North Charleston, South Carolina – Reports show that a growing number of people in America have been diagnosed with mental health illnesses, and this issue was additionally fueled by the pandemic, according to experts. Mental illnesses are common in the United States, and nearly one in five U.S. adults live with a mental illness (52.9 million in 2020).
According to the Centers for Disease Control and Prevention, there is no single cause for mental illness, but a number of factors can contribute to the risk for mental illness, such as trauma or a history of abuse, experiences related to other ongoing (chronic) medical conditions, biological factors, use of alcohol or drugs, and having feelings of loneliness or isolation.
Since the start of the pandemic, health experts have been warning that the strict pandemic measures, especially lockdowns and closures, will further worsen this issue and that a growing number of people will experience mental illnesses in the post-pandemic era. Now that the country has reopened, their prediction has proven to be correct, particularly in young children, and experts attribute this to school closures and children’s inability to socialize for extended periods of time. The pandemic measures not only affected children’s mental health, but they also had a huge impact on the children’s immunity, resulting in a record-high number of flu cases among children in recent weeks.
Many people who suffer from depression or anxiety don’t seek and receive proper medical help. Sometimes the needed services are simply not available, so there is nowhere to turn. Even with available options, there are numerous other factors that prevent people from obtaining help – either to take the first step to meet with a practitioner or to pursue treatment once diagnosed. These people, however, have difficulties in their everyday lives.
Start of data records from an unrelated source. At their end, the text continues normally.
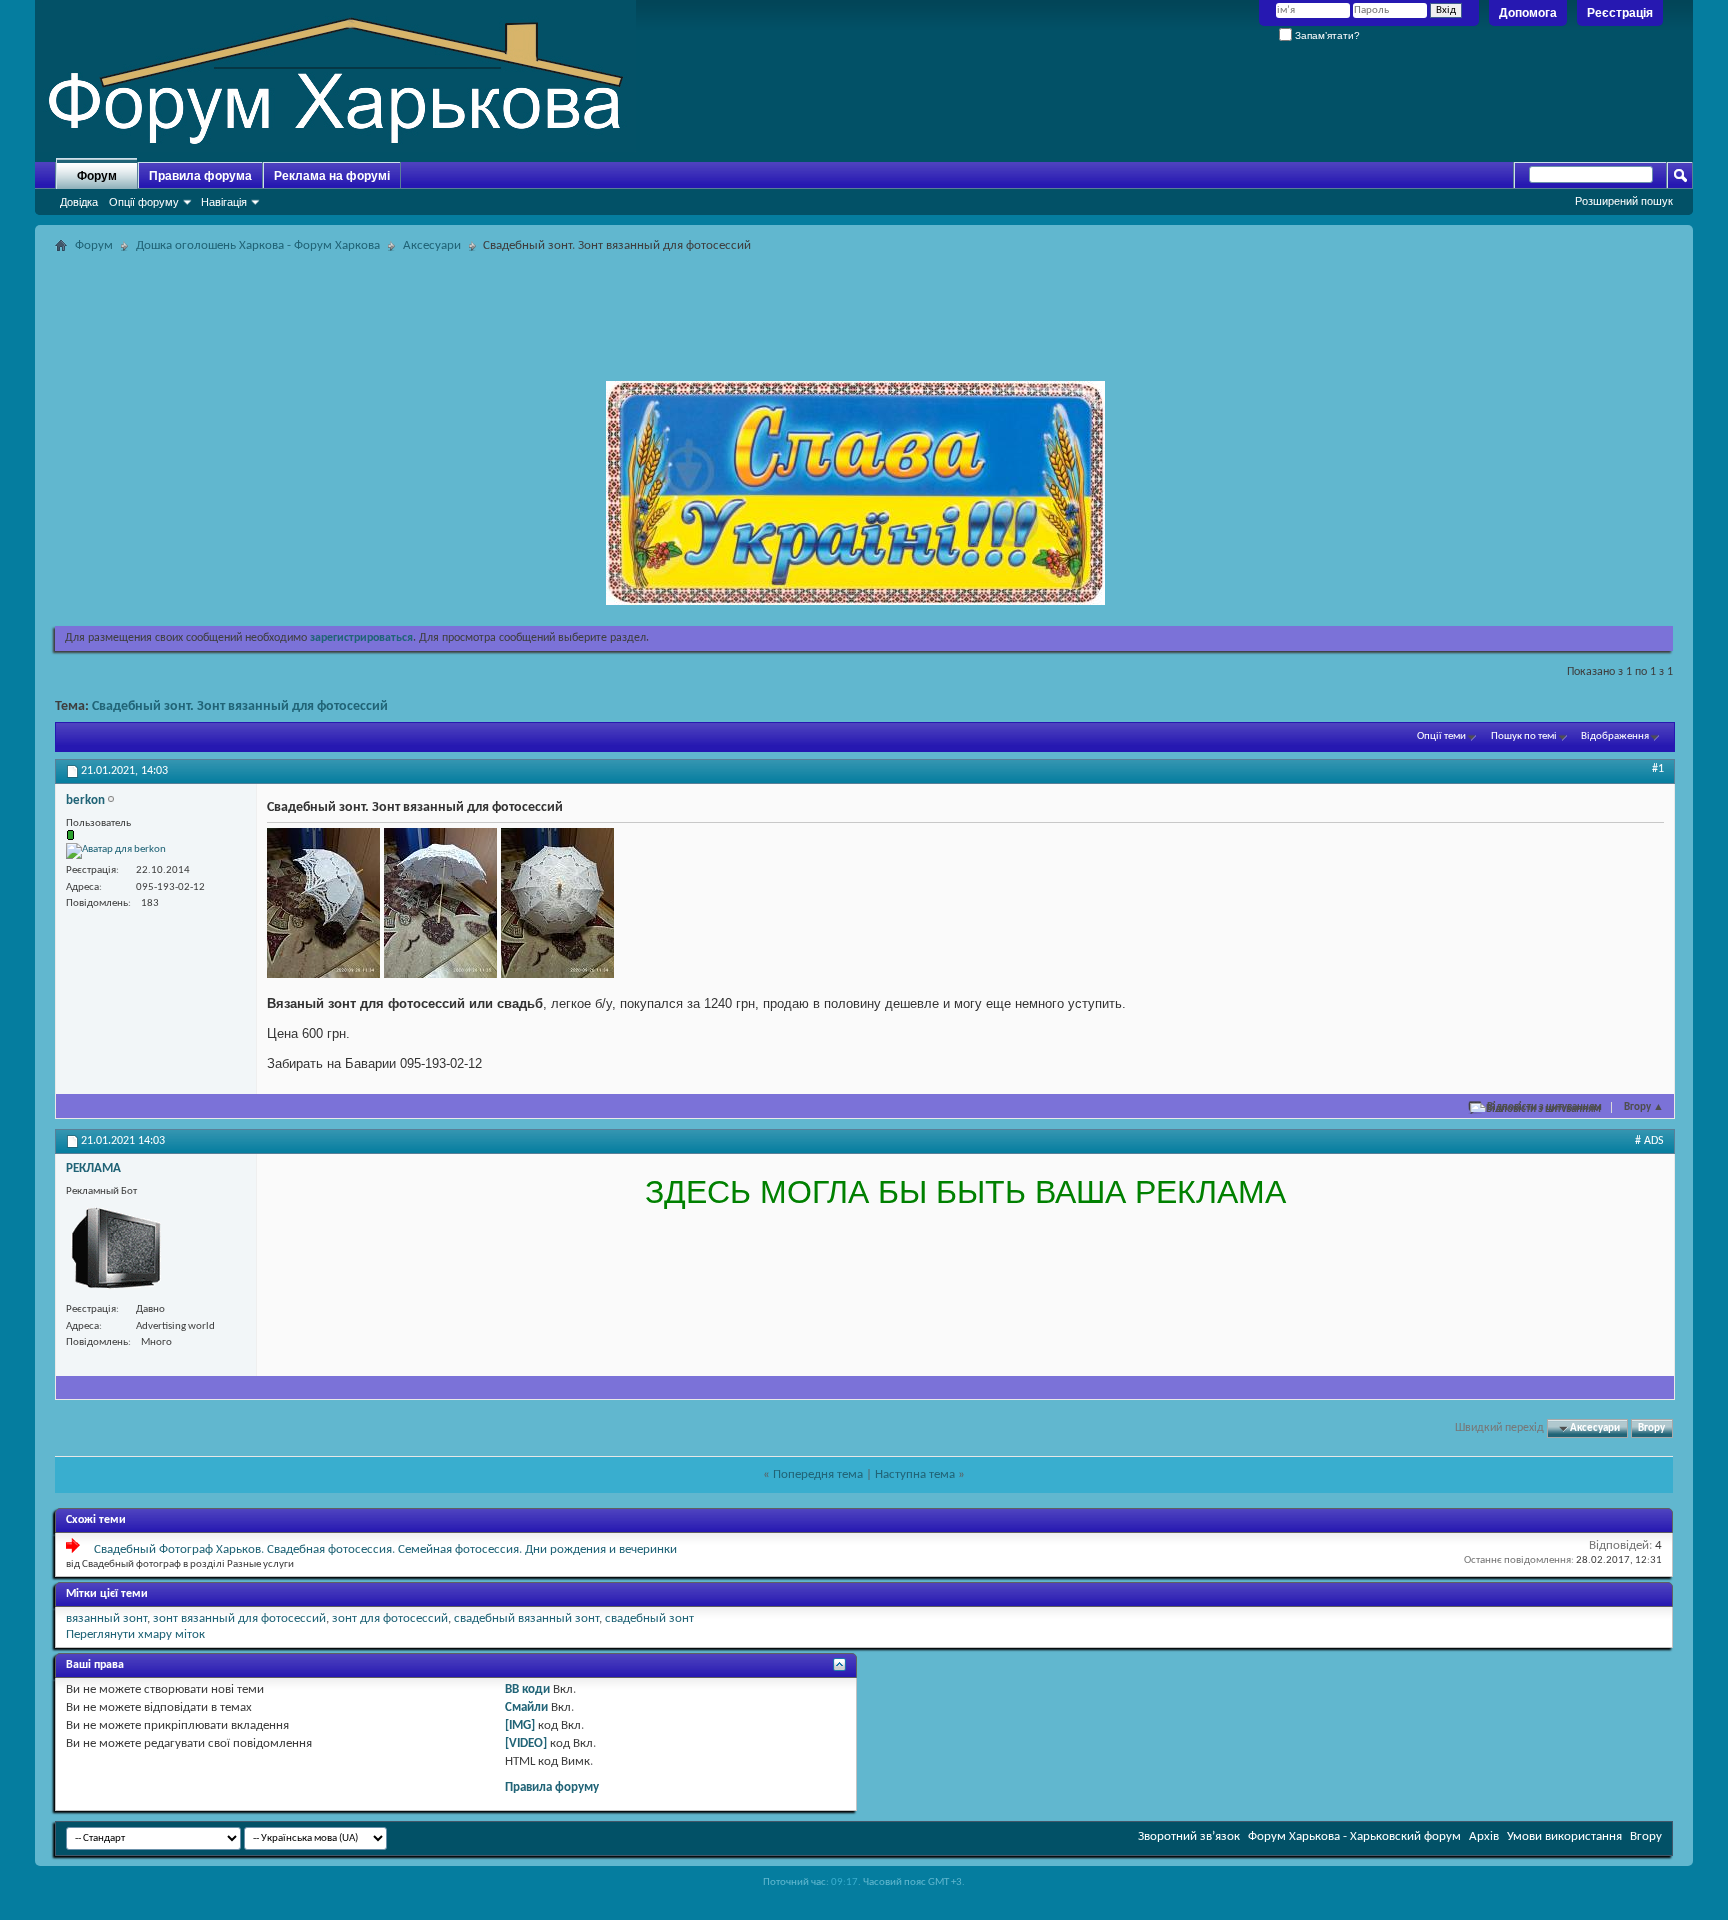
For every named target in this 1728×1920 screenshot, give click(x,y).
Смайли (526, 1707)
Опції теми (1441, 736)
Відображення (1615, 736)
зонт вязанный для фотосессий (239, 1618)
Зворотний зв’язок (1189, 1836)
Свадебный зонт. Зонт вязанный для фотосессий (240, 706)
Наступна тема (915, 1474)
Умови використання (1564, 1836)
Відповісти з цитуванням (1544, 1107)
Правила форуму (552, 1787)
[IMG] (520, 1725)
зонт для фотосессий (390, 1618)
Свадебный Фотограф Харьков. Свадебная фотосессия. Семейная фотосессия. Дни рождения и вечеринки (385, 1549)
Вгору (1644, 1107)
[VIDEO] (526, 1743)
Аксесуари (432, 245)
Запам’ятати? (1326, 35)
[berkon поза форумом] (116, 851)
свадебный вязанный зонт (526, 1618)
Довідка (79, 202)
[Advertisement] (864, 304)
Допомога (1528, 13)
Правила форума (200, 176)
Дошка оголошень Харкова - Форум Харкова (258, 245)
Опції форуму (144, 202)
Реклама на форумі (332, 176)
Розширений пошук (1624, 201)
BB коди (527, 1689)
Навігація (224, 202)
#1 (1658, 769)
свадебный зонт (649, 1618)
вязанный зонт (106, 1618)
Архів (1484, 1836)
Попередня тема (818, 1474)
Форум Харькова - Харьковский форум (1354, 1836)
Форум (97, 176)
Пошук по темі (1524, 736)
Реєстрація (1620, 13)
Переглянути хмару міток (135, 1634)
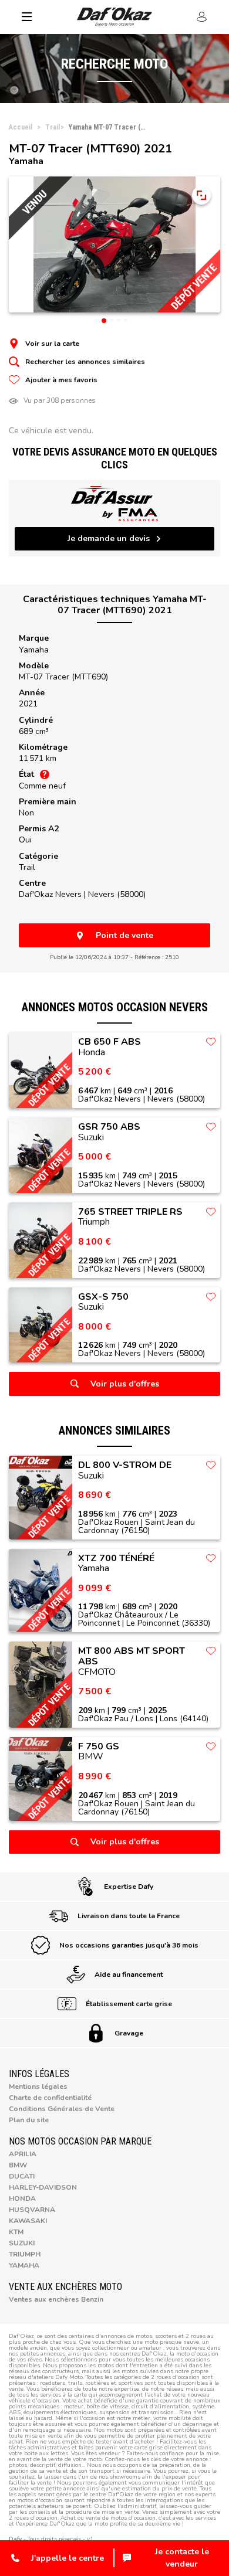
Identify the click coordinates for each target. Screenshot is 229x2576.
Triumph (25, 2254)
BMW (18, 2165)
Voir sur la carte (52, 343)
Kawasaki (28, 2220)
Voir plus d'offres (124, 1383)
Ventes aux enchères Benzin (56, 2299)
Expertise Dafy (128, 1886)
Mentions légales (38, 2086)
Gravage (128, 2033)
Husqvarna (32, 2209)
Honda (22, 2198)
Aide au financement (129, 1974)
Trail (27, 867)
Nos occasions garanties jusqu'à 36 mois (128, 1945)
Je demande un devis (109, 538)
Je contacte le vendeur (182, 2558)
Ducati (22, 2176)
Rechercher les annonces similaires (85, 361)
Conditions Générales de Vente (61, 2108)
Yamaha (34, 649)
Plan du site (29, 2120)
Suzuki (22, 2243)
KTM (16, 2232)
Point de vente (124, 935)
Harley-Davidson (43, 2187)
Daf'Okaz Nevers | (82, 894)
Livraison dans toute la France (129, 1916)
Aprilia (22, 2154)
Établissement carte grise (129, 2004)
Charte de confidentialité (50, 2097)
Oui (25, 839)
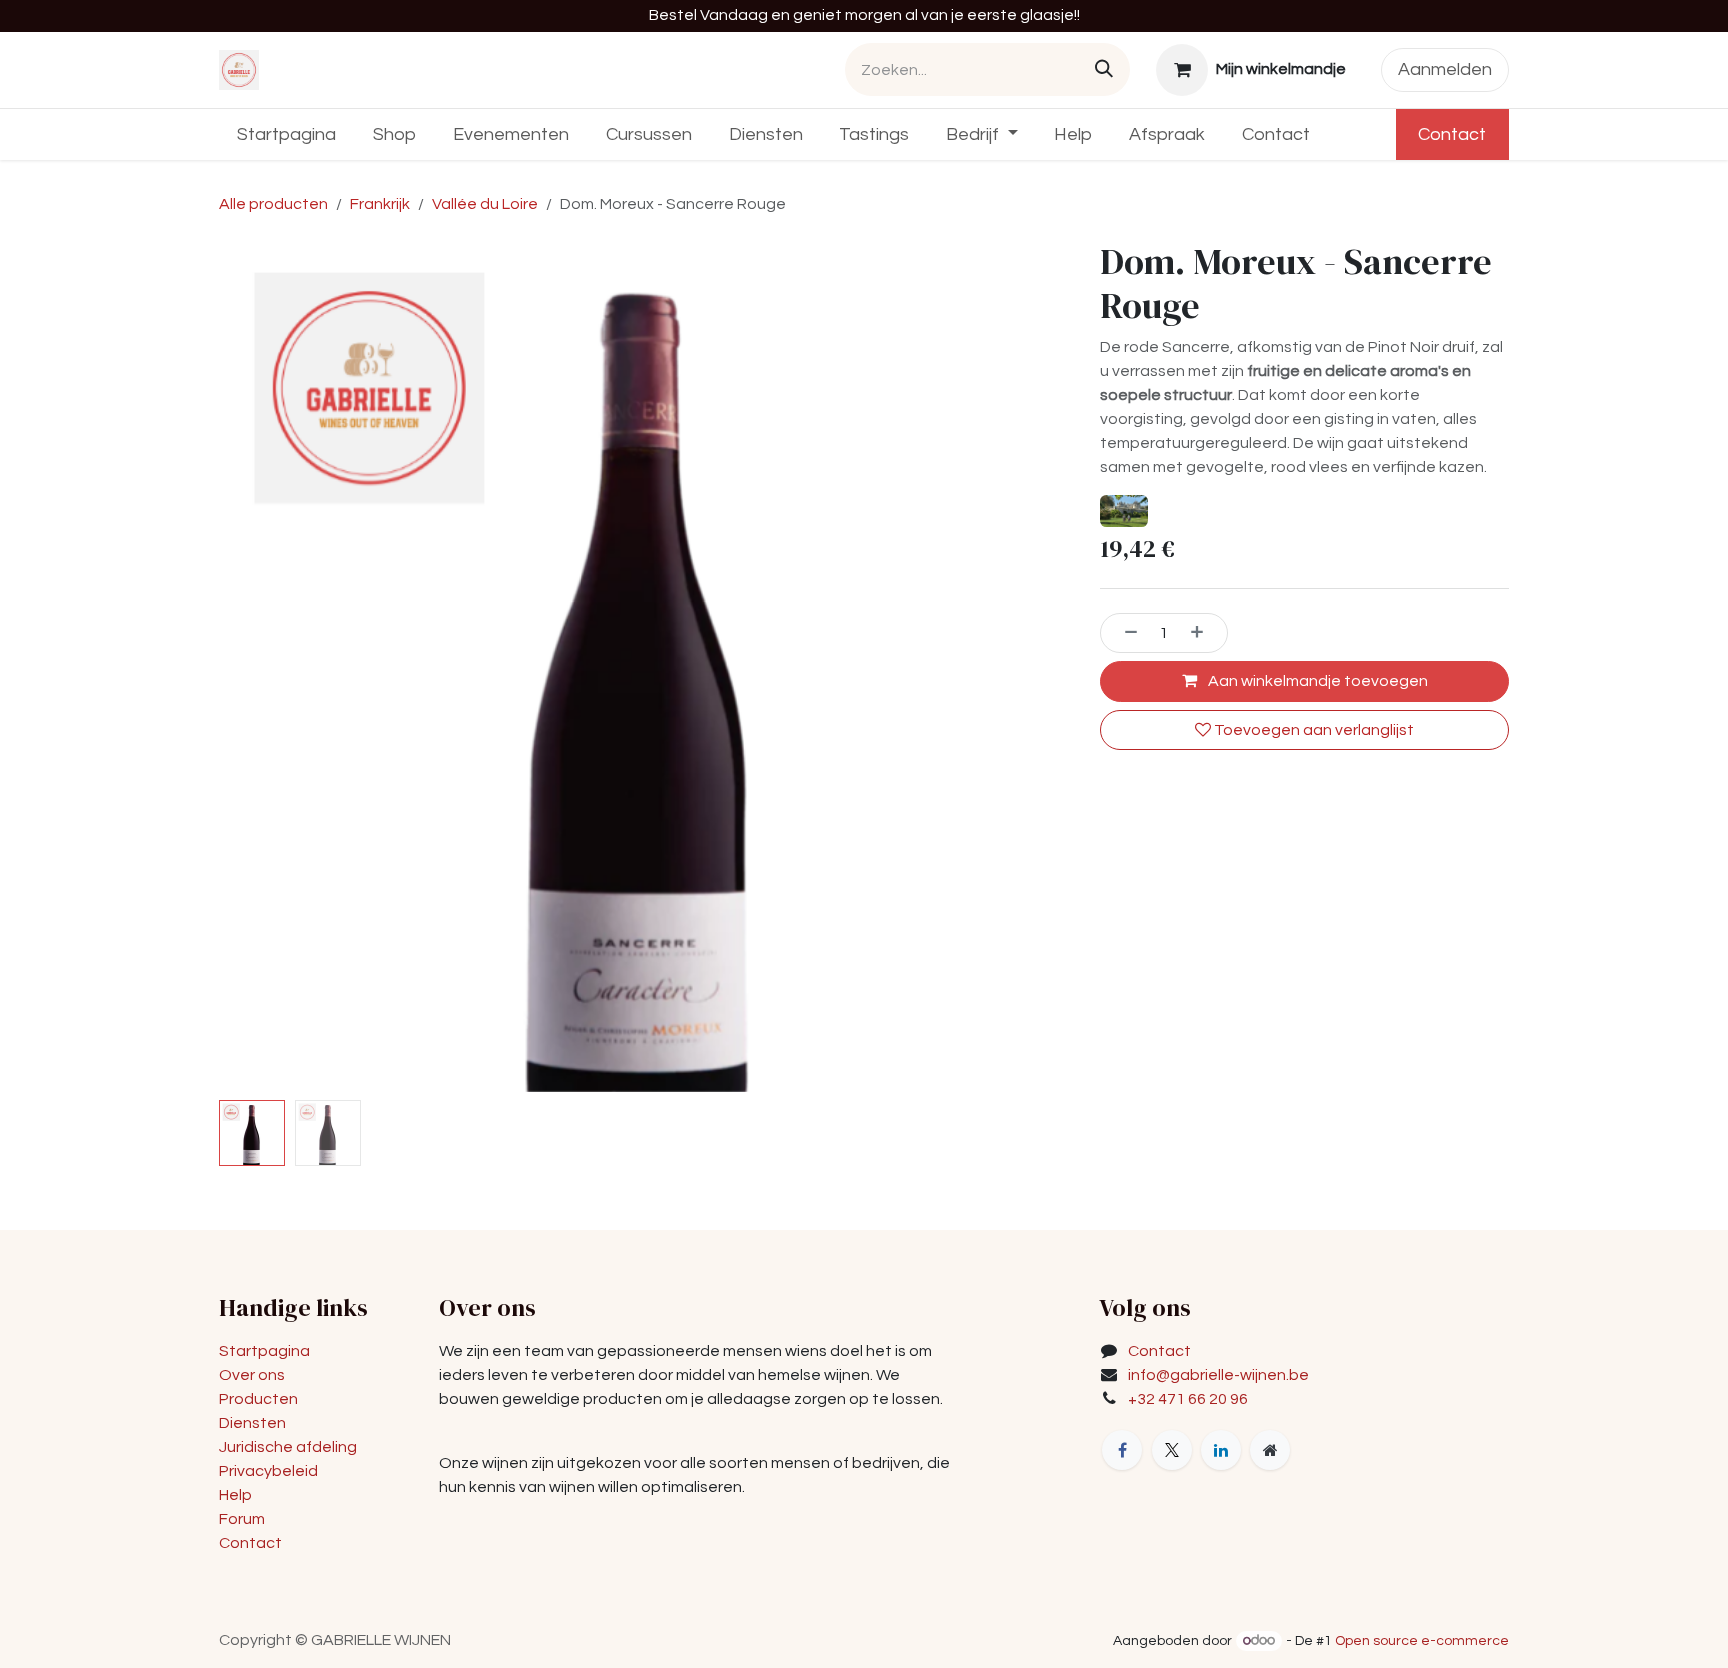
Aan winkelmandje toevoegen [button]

That’s why Dr. Caroljane Roberson, a psychiatrist at the Trident Medical Center in North Charleston, decided to host a behavioral health disorders seminar next weekend and help those in need of proper medical help. The seminar will focus on anxiety and depression, two of the most common mental health illnesses among Americans.
The free, hour-long event is set to take place from 11 a.m. – 12 p.m. on Saturday in the hospital’s cafeteria. Although the event is free and everyone in need of help is encouraged to join, those interested are encouraged to RSVP by calling 843-797-3463 or registering online.
Dr. Caroljane Roberson said that she wants to help the Lowcountry residents who suffer from depression or anxiety by discussing types of care and treatments that will make their everyday lives easier.